The Harper's Quine (15 page)

Read The Harper's Quine Online

Authors: Pat Mcintosh

Tags: #Fiction, #Mystery & Detective, #General

BOOK: The Harper's Quine
5.68Mb size Format: txt, pdf, ePub

‘Yes, your honour,’ said the pedlar hastily. ‘Forgive me,
father, I didn’t see you was a priest, father ..

Gil moved on, his jaw tightening. Not yet, he thought,
not yet.

‘Why, Maister Cunningham!’ said a voice at his elbow.
He turned in sudden hope, and found himself looking into
the sparkling, elfin countenance of Euphemia Campbell.
‘Good day to you, sir.’

‘Good day, madam,’ he returned, bowing. She curtsied
in reply, her cramoisie velvet pooling on the damp flagstones. It was already marked at the hem. Her neck bent
elegantly under the mass of folded linen, and a heavy waft
of perfume reached him. ‘Exploring the market?’

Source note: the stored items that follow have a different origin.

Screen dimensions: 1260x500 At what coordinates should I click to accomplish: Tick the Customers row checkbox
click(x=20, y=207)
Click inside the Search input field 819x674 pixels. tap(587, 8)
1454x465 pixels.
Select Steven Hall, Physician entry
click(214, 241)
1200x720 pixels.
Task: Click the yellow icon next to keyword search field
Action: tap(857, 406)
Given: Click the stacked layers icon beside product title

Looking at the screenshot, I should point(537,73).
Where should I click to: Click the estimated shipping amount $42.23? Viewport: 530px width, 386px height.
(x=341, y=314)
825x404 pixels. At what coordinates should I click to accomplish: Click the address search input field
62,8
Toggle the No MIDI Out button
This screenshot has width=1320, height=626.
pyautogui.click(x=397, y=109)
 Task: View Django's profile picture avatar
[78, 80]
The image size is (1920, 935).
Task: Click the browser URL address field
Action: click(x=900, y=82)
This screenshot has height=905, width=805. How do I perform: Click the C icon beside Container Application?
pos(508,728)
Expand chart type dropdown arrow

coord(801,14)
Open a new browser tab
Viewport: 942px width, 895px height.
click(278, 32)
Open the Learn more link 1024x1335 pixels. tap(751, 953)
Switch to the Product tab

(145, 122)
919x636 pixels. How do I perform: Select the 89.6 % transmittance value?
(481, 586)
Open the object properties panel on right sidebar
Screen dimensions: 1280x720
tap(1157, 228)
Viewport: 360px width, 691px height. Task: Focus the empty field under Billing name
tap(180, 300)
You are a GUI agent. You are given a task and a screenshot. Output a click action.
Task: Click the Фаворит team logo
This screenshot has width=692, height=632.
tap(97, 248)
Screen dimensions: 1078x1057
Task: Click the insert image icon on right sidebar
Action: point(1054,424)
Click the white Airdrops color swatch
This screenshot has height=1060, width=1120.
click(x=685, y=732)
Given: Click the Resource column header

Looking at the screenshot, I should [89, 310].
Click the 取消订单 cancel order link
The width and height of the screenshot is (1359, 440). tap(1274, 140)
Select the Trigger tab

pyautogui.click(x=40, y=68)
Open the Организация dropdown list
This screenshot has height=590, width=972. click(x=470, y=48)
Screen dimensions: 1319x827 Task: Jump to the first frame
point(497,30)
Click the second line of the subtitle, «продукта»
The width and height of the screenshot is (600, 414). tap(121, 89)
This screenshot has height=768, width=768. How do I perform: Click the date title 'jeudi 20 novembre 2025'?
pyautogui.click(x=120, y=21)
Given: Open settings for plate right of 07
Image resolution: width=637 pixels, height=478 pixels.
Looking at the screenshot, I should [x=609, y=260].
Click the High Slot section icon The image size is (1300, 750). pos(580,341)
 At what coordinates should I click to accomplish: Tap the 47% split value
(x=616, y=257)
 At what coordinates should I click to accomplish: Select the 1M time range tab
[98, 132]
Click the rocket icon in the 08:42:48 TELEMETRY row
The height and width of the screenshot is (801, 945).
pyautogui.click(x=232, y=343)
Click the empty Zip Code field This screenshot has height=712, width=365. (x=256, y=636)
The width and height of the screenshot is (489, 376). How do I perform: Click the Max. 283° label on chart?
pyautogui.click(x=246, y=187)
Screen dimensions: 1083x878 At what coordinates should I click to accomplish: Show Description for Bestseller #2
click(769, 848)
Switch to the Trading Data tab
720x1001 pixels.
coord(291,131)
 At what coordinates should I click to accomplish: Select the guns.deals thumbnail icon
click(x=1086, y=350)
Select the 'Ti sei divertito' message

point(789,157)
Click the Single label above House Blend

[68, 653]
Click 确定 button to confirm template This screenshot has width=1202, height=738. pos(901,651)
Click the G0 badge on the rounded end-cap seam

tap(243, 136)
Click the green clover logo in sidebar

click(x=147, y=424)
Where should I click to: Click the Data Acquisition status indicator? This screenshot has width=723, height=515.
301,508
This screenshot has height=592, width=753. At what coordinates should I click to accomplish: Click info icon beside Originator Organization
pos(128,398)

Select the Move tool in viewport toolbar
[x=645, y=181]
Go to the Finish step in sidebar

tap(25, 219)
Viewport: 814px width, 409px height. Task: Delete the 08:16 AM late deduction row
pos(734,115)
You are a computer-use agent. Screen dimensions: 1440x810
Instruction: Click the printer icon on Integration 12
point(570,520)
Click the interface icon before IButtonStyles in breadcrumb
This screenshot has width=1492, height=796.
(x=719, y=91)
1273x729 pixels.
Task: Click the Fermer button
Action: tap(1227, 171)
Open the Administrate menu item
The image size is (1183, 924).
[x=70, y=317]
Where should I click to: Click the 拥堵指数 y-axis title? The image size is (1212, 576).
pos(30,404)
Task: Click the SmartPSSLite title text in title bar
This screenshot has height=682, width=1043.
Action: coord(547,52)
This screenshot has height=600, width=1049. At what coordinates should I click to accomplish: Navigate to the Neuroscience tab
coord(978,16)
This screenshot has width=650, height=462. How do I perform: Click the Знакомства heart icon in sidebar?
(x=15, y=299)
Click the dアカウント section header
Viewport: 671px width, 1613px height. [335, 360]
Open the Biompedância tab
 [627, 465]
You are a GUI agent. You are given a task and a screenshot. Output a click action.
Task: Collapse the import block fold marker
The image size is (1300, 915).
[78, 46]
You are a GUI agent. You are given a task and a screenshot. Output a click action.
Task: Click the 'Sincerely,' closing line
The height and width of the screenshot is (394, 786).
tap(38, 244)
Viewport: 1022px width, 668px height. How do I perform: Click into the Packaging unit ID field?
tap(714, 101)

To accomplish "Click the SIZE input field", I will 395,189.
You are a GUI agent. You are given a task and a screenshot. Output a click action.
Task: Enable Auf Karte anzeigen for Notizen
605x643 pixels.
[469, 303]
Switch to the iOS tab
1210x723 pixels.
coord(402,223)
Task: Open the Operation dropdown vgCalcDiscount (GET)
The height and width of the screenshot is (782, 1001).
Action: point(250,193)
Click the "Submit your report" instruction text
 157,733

This close, he could see that she was older than one
thought at first. The fine skin round her eyes was beginning to sag, and there were lines coming between the
insignificant nose and the mouth which was now pouting
prettily.

‘There’s not much to explore, is there? The apothecary
can’t supply enough ambergris for my perfume - I have
my own receipt, you know - so I came to look at the rest
of the town. Where do Glasgow wives go for linen and
velvets?’

‘I have no idea,’ he admitted.

‘Perhaps Antonio knows. Tonino?’ She smiled along her
shoulder at the small dark man who stood watchfully at
her side, his hand on the hilt of his sword, and spoke
briefly in Italian. He shook his head, and she laughed. ‘No?
Men never know. Mally can find out for me. Are you for
the Upper Town, Maister Cunningham? Can you convoy
me?’

‘As far as Greyfriars, gladly,’ he said perforce, offering
his arm. Lady Euphemia laid her hand on it, the elegantly
embroidered glove in contrast with the dusty black of his
sleeve, and turned with him, the small man always at her
other elbow.

‘You aren’t much like your brother, are you?’ What does
she mean by that? Gil wondered, but she chattered on.
‘Greyfriars? Oh, of course, that poor woman’s to be buried
this afternoon, isn’t she? John will be there. It’s only
proper.’

‘I’m sure Sempill of Muirend will do what is right,’ said
Gil, and was aware of sounding fatuous.

‘And have you come any nearer finding who killed her?
Or who struck down the mason’s boy? What about his
lass? It must be very difficult for you, with so little
evidence.’

‘We are searching for evidence,’ he assured her.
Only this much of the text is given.